Could you design a simple socket client/server pair that is
EPICS-independent that should cause the problem, that we can send to the Cygwin
developers?
Thanks,
Mark
From: Jeff Hill
[mailto:[email protected]]
Sent: Wednesday, November 17, 2010
4:39 PM
To: Mark Rivers
Cc: Antonio
Lanzirotti; 'tech-talk'
Subject: RE: EPICS CA problems
Mark,
Ø I
wonder if a very simple socket server program and a simple socket client
Ø could
reproduce this problem? Then there is some hope of the Cygwin developers
Ø being
able to reproduce it and fix it.
Considering this
further, what might be different with CA compared to other cygwin socket codes?

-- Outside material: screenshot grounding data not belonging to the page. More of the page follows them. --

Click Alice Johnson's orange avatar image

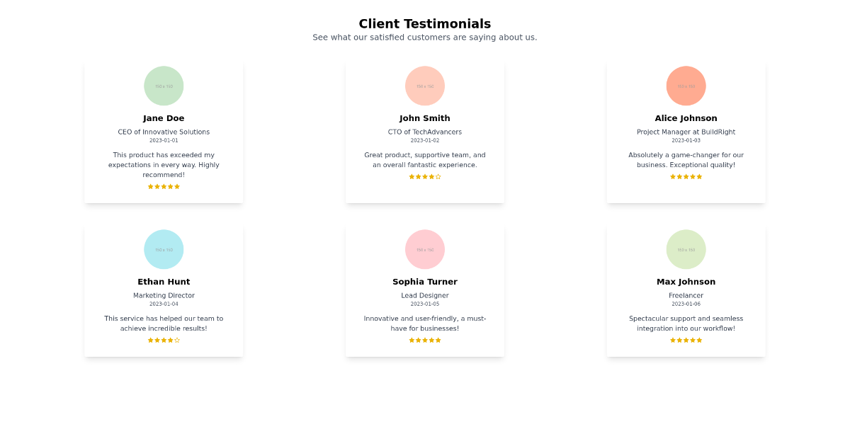click(686, 86)
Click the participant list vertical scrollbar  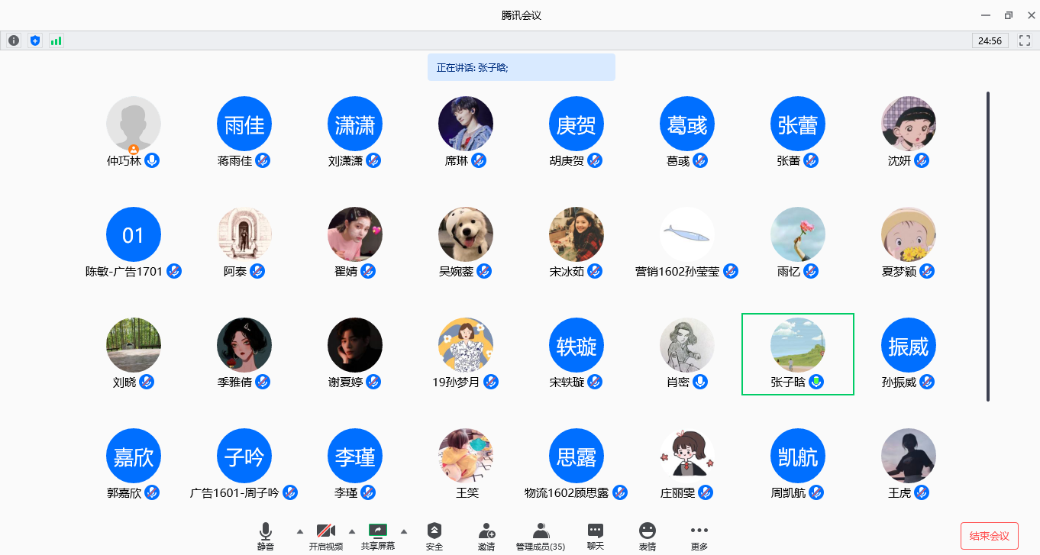988,246
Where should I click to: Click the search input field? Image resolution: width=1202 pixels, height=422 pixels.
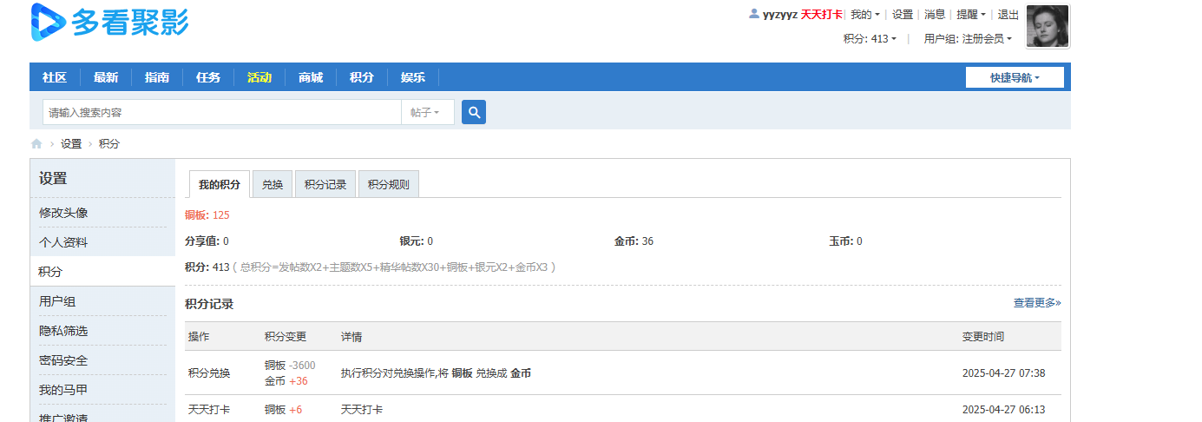[x=221, y=113]

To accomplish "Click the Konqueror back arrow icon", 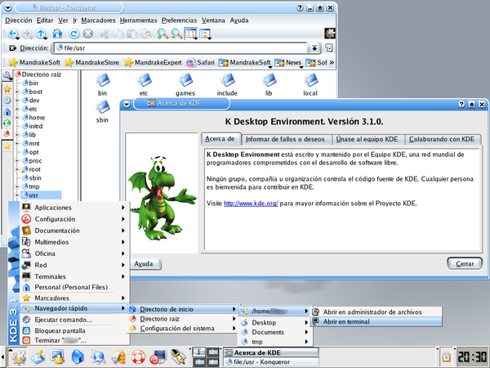I will click(x=14, y=34).
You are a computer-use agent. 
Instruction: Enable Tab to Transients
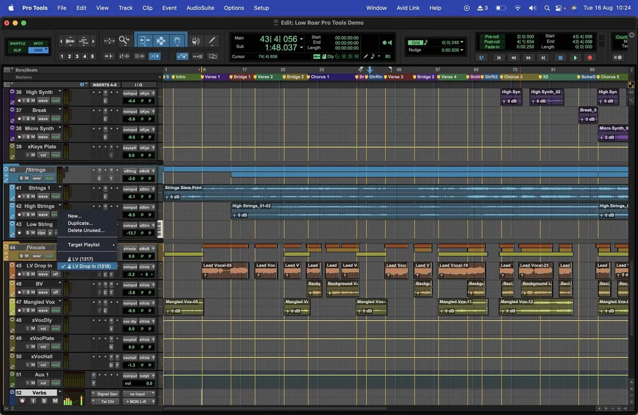[154, 56]
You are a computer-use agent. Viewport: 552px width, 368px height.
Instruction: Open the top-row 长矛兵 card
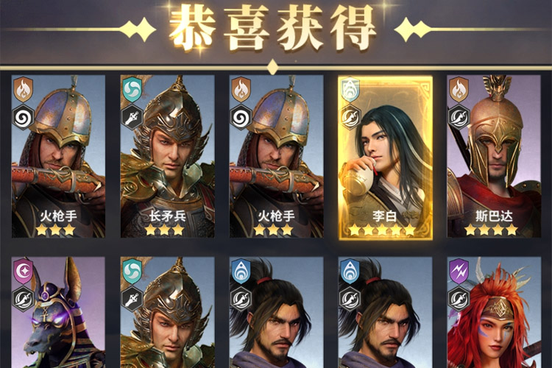point(167,156)
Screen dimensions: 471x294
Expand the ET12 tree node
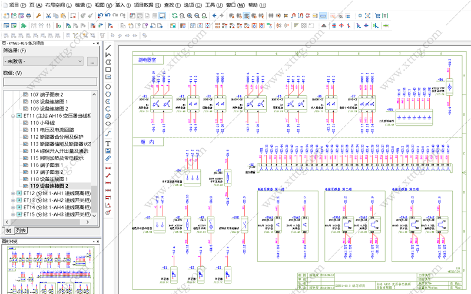pos(13,193)
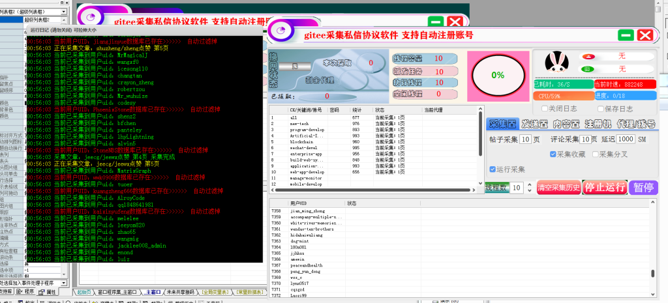
Task: Uncheck the 采集收藏 checkbox
Action: pos(552,154)
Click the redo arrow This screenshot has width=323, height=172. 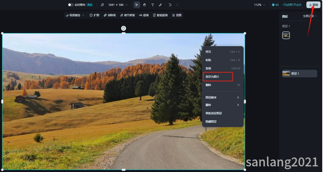178,5

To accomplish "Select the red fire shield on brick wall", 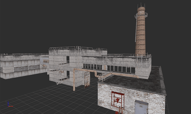I will pyautogui.click(x=117, y=99).
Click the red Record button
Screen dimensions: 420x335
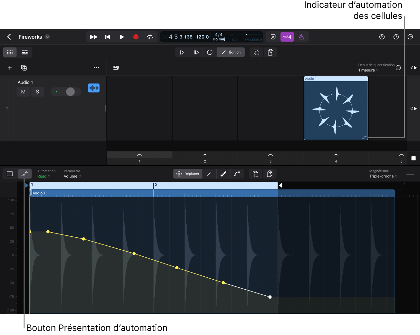click(136, 37)
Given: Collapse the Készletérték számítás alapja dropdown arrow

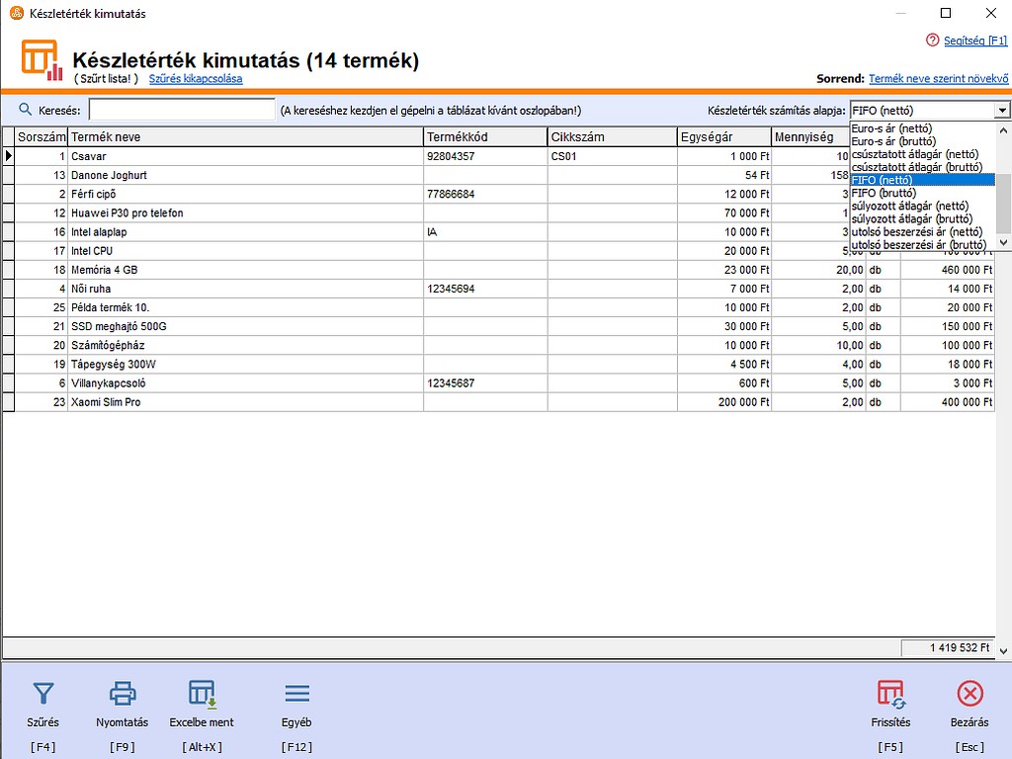Looking at the screenshot, I should click(x=1002, y=111).
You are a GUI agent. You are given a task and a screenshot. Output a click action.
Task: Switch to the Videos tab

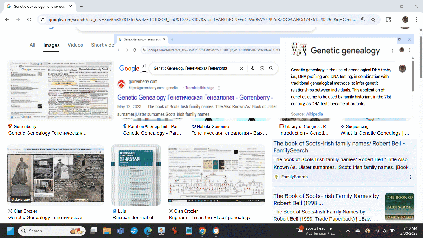[75, 45]
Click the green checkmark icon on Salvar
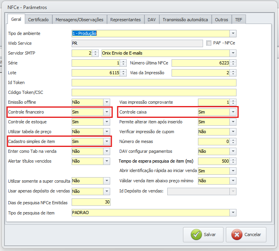The height and width of the screenshot is (251, 279). [x=196, y=235]
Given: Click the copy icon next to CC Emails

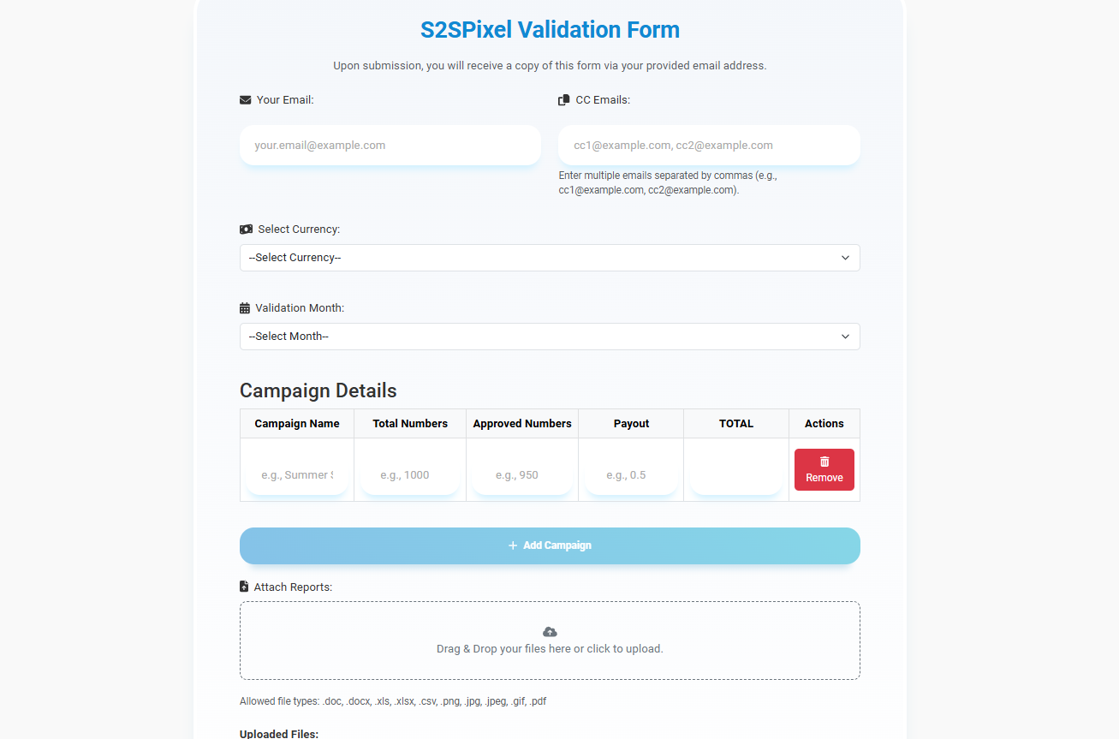Looking at the screenshot, I should (x=563, y=99).
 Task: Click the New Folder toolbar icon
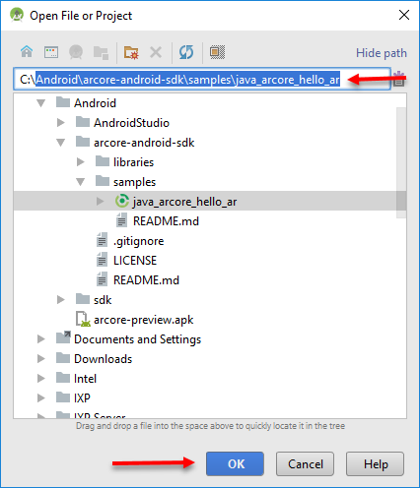131,52
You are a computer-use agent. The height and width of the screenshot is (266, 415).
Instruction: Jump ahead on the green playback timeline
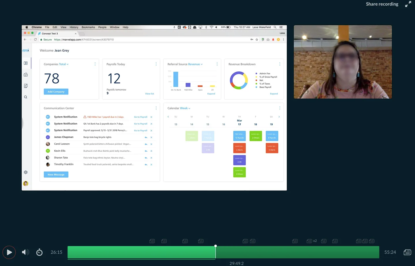click(x=288, y=252)
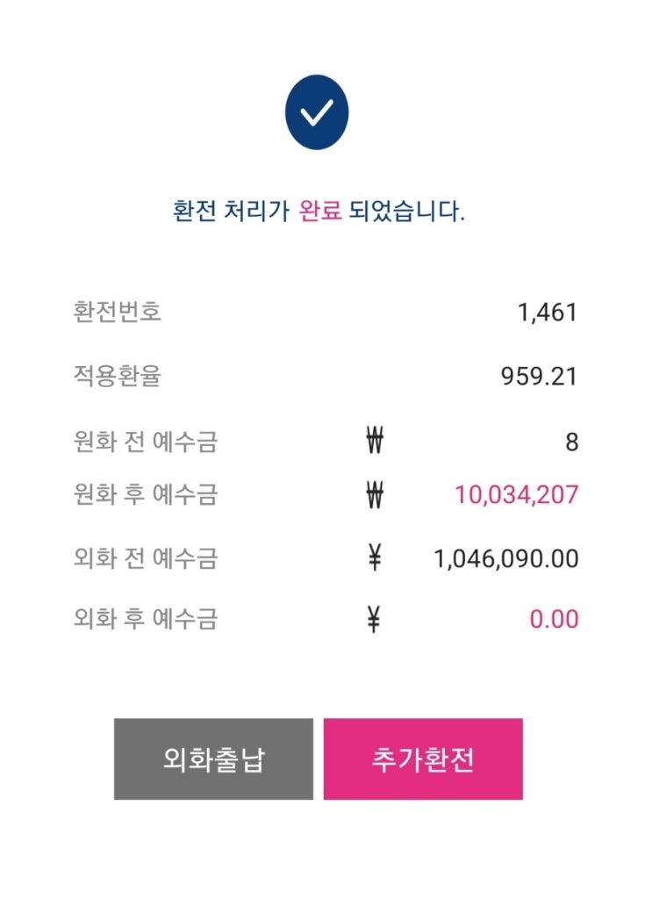Select the 원화 후 예수금 label
The image size is (652, 899).
coord(146,495)
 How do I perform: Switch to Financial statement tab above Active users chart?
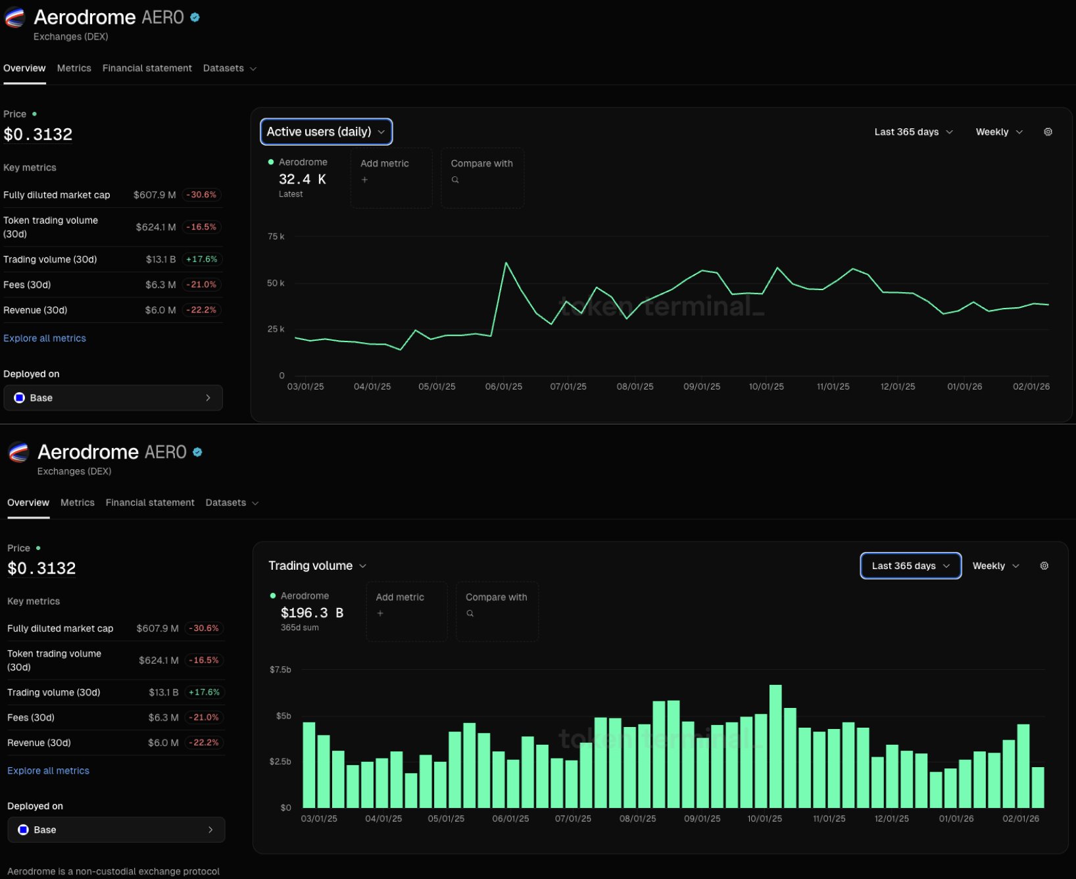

o maybe send and receiving
simultaneously on the same socket from two different threads
o maybe the very
large contiguous buffer sizes used currently when configuring
EPICS_CA_MAX_ARRAY_SIZE
I will place my bet
on the 2nd one.
Jeff
______________________________________________________
Jeffrey O. Hill
Email [email protected]
LANL MS
H820
Voice 505 665 1831
Los Alamos NM 87545 USA
FAX 505 665 5107
Message
content: TSPA
With
sufficient thrust, pigs fly just fine. However, this is
not
necessarily a good idea. It is hard to be sure where they
are going to
land, and it could be dangerous sitting under them
as they fly
overhead. -- RFC 1925
From: Mark Rivers
[mailto:[email protected]]
Sent: Wednesday, November 17, 2010
9:21 AM
To: Mark Rivers; tech-talk
Cc: Jeff Hill; Antonio Lanzirotti
Subject: RE: EPICS CA problems
Folks,
Just a quick follow-up on this:
> We have now observed the failure on the following clients: IDL,
Python, medm, and
> (almost definitely) the EPICS sscan record running in another
IOC.
I have now determined that indeed the sscan record client running on a
vxWorks VME IOC was hanging up for the same reason when getting data from the
Cygwin IOC. The CAS-client thread in the Cygwin IOC that was connected to
the VME IOC client was hung> It was waiting for the Send Lock mutex that a
CAS-event thread had taken and never released. This is almost certainly
because the CAS-event thread called send(), which never returned.
I wonder if a very simple socket server program and a simple socket
client could reproduce this problem? Then there is some hope of the
Cygwin developers being able to reproduce it and fix it.
Mark
From: Mark Rivers
Sent: Saturday, November 13, 2010
4:32 PM
To: 'tech-talk'
Cc: Jeff Hill; Antonio Lanzirotti
Subject: RE: EPICS CA problems
Thanks to help from Jeff Hill, the problem with Channel Access clients
losing connection to Cygwin IOCs has been tracked down. It really
appears to be a problem with Cygwin itself.
We have now observed the failure on the following clients: IDL, Python,
medm, and (almost definitely) the EPICS sscan record running in another
IOC. The failure appears to only happen if there are channel
access monitors on the arrays in the MCA records in the IOC. Most of the
failures I observed were when the client had monitors on 16 arrays, each 8KB in
size. These were updating frequently, between 1 and 10 Hz. The
failure could take as long as several hours to occur.
I put print statements in the cas_send_bs_msg function in
rsrv/caserverio.c before and after the call to send(). send() is the
function that sends the CA data over the socket to the client. When
the failure happens send() simply never returns.
This could happen if the client had failed, and was not reading the
socket. However, since it fails on so many commonly used clients,
this is almost certainly not the case.
The problem really appears to be a bug in the Cygwin socket call.
This is really unfortunate, because it means that Cygwin cannot be used
as a reliable platform for an IOC until this problem is solved. Cygwin
has the following advantages over the win32-x86 architecture on Windows:
- The gcc compiler is free
- It supports termios, which means asyn can work on local serial
ports. win32-x86 cannot.
- It supports xdr and rpc. This is required for VXI-11
support in asyn. It also required for the saveData utility in synApps
that saves data from the sscan record directly to disk.
If anyone has any ideas on how to proceed on getting this problem fixed
I'd love to hear it.
I think it is possible that this problem is new to Cygwin 1.7.x, since
it has not been previously reported in Cygwin 1.5.x, but perhaps we just
never stressed the systems in the same way with the older version of Cygwin.